Cisco and Apple are no longer approved suppliers to the Chinese government, as it seeks to restrict the reach of US IT companies in its domestic market.
While Cisco had 60 products approved for government use in 2014, they had all been removed from the list provided to state agencies by China’s Central Government Procurement Center (CGPC), according to Reuters.
Products from Apple, Citrix, and McAffee were also removed from the list. Meanwhile, overall the number of approved supplies has risen from just under 3,000 to almost 5,000.
In August 2014 the CGPC banned US-based Symantec and UK-based Kaspersky from government use.
According to The Washington Post the trade blockade could be a reaction to the PRISM surveillance programme being conducted by the US National Security Agency (NSA).

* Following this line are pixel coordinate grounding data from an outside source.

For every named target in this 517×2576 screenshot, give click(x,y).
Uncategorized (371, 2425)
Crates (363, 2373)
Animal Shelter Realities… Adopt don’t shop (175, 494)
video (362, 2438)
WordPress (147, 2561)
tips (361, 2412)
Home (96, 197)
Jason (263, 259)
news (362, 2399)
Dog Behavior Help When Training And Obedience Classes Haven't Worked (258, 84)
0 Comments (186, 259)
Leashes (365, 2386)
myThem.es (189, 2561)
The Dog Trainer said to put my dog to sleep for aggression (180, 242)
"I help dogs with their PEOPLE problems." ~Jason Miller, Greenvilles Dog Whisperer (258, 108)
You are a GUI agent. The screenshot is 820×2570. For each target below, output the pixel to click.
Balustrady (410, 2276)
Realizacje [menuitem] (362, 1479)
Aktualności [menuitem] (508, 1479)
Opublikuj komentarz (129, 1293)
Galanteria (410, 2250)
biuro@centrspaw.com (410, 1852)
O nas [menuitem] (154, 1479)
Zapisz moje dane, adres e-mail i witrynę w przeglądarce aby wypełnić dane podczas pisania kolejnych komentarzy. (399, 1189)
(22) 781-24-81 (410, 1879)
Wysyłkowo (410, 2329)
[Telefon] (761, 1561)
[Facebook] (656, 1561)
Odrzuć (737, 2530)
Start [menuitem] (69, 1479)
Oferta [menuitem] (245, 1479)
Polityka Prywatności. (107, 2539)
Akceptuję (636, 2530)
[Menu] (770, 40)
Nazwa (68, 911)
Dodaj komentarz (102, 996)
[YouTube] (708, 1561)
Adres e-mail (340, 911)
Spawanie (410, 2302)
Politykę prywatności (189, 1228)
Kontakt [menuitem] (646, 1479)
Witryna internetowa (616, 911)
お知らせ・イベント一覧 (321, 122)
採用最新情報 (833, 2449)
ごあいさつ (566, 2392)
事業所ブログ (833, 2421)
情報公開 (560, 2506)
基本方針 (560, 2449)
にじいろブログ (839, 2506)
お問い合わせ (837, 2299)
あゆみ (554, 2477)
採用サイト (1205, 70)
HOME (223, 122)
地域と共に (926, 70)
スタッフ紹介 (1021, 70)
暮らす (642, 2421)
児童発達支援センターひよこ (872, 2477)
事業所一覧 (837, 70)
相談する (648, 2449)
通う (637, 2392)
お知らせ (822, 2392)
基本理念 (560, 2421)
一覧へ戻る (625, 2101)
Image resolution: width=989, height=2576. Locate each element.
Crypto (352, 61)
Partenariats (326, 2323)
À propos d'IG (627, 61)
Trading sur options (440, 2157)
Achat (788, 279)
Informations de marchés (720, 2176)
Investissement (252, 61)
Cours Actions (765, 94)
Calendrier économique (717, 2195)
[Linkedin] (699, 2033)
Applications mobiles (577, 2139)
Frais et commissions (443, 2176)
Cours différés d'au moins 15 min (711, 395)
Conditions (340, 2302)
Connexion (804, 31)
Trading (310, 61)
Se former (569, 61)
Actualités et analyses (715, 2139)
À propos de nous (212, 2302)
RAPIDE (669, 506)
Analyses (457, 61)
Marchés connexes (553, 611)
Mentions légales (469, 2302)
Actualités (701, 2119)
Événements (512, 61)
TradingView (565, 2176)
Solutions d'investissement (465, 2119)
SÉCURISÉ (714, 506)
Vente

Information about the programme, leaked as a series of documents stolen by former operative Ed Snowden, is a growing concern within China, which is reportedly being more vigilant about its need for “cyber-sovereignty.”
In January it was reported that Virtual Private Network (VPN) providers Astrill, StrongVPN and Golden Frog – which enabled Chinese citizens to freely access websites and apps blocked within the country – had faced severe disruptions as part of the Chinese government’s Internet censorship system, popularly known as the ‘Great Firewall’.
Previous government interference has led to complaints from Google, raids on Microsoft’s offices, investigation’s into the use of IBM servers by Chinese banks and restrictions placed on Dropbox and Gmail.
According to analyst firm IDC, the Chinese information and communications technology market is expected to be valued at $465 billion in 2015.
“There’s no doubt that the state-owned enterprise segment of the market has been favoring the local indigenous content,” one western IT company executive told Reuters.